Deprecate/Remove ActionController::ParamsWrapper

I have a small inconvenience with existing legacy app, that works as an API. It has enabled (by default) params wrapper for JSON format.

It creates some noise in logs when a root key of params is different than the name of a controller, as it duplicates it.

It cannot be easily removed now, since I’m not sure if anybody integrated with this “feature” and omits root key param (that is automatically added when missing).

I’m not sure what are the real use cases and benefits of using it.

Maybe we could deprecate it, or at least don’t generate enabled wrapper for JSON format in new apps?

Is there anyone who uses this feature and could share his usecase?

I use it. It allows you to submit { name: “something” } via a JSON API and have that translated into what the view provides as { todo: { name: “something” } }. Very useful when you don’t want your JSON API to submit needless root elements.

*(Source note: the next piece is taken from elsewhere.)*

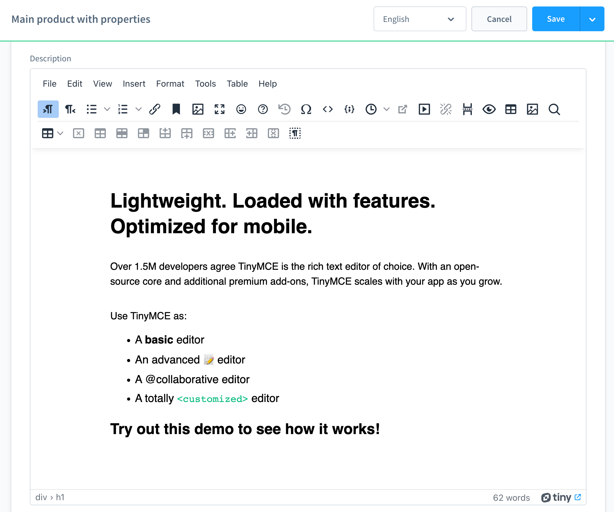Insert media with play icon

[x=424, y=109]
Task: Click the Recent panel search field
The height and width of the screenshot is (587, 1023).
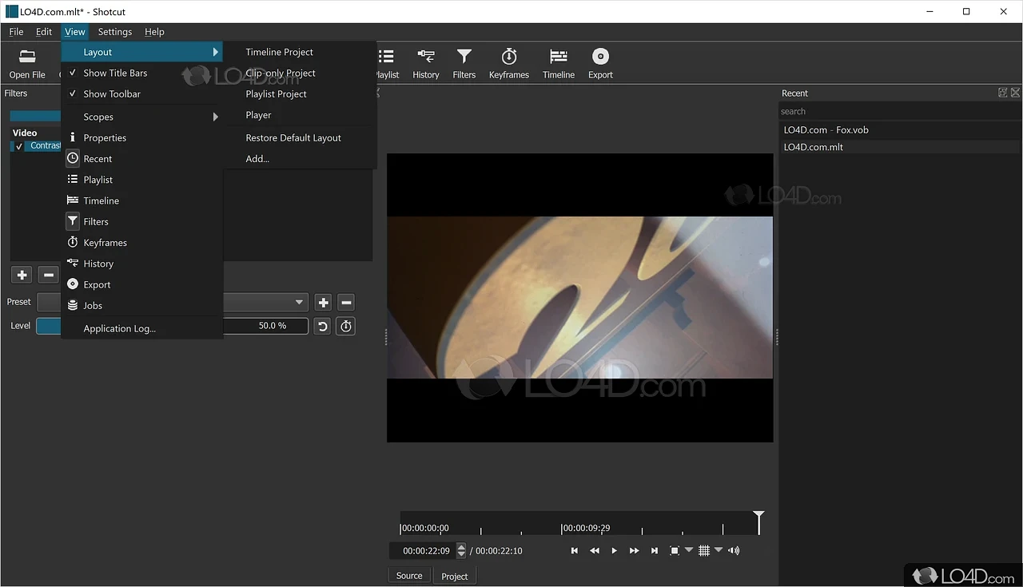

Are you using the same controller for HTML and JSON responses? Since we have strong params, model attributes can be nicely grouped with or without root key.

I didn’t try it, but HTML attributes could be passed flat as well to be consistent with JSON format.

In that case, you wouldn’t need such tricks with params wrapping.

Yes, same controllers. That’s the case this was invented for.

Wojciech seems to be asking why the params structure in the actual HTTP request is different between JSON and HTML, and I think I can answer that.

Basically, the difference is that with an HTML request, the URL params and the “form” params are merged. Hence the need to keep the two separate via a root key. But with JSON, presumably only the real params are submitted as JSON, so they’re already separate, and there’s then no need for the submitting JS to know anything about the root key.

Is that a correct summary?

Unless I’m misreading it the JSON API (http://jsonapi.org/format/), currently being worked on by Katz and others, specifies that submitted resources should look like this:

POST /photos Content-Type: application/vnd.api+json Accept: application/vnd.api+json { “data”: { “type”: “photos”, “title”: “Ember Hamster”, “src”: "http://example.com/images/productivity.png " } }

Since this is an industry-wide effort to move towards a common structure for all client-server communication across an endpoint, I think Rails should follow suit and move in this direction.

I disagree that “there’s no need for the submitting JS to know anything about the root key” — there are lots of use cases for the submitting JS to include additional things (like a token) or some other kind of non-resource oriented meta data. Root keys help keep things clean, I would say not using them is a code smell/borderline antipattern.

-Jason

I disagree that “there’s no need for the submitting JS to know anything about the root key”

I should clarify that I wasn’t expressing an opinion either way, but rather summarizing what it seemed DHH was saying.

To me it sounds like there are three points of view here:

WW: Developers should never wrap params, dirty root is fine, prefer to deprecate the wrap_parameters feature (rebutted by DHH below)

DHH: Wrap parameters is useful to normalize between the common JSON style of not using a root and the common CGI style of using a root.

JFB: People should always write their JSON to use a root per an emerging standard. (Possibly with the corollary that if everybody does it this way, you don’t need to wrap parameters anymore and could then either change the default of wrap_parameters or deprecate it?)

In my experience, the current behavior of wrap parameters works well for the reason DHH mentioned, in addition to automatically normalizing rootless JSON with XML posts, if you need to support XML (rootless XML documents not being a thing).

Anti- or not, a lot of client side libraries prefer the no-root-in-the-JSON pattern at the moment, so I feel like it’d be pretty early to move in that direction by changing the default of wrap_parameters to false, if that was the implication of Jason’s post. I would love for there to be a consensus on root nodes in JSON, but at this point the deploy base of non-rooted JSON is probably vastly larger than rooted JSON (I have no statistics on this, just a sense from third party JSON APIs I’ve been consuming lately). The fact that it is configurable but leans toward supporting non-rooted JSON seems like the right answer to me, for now.

-john

A closer reading of the linked json:api page indicates that what they’re talking about isn’t the same as what I was calling a “rooted JSON” object, as evidenced by the fact that there are both “data” and “error” keys at the root level (neither corresponding to the resource name being sent). It seems to me that json:api endpoints are a higher-level contract than rails controllers would be expected to provide out of the box.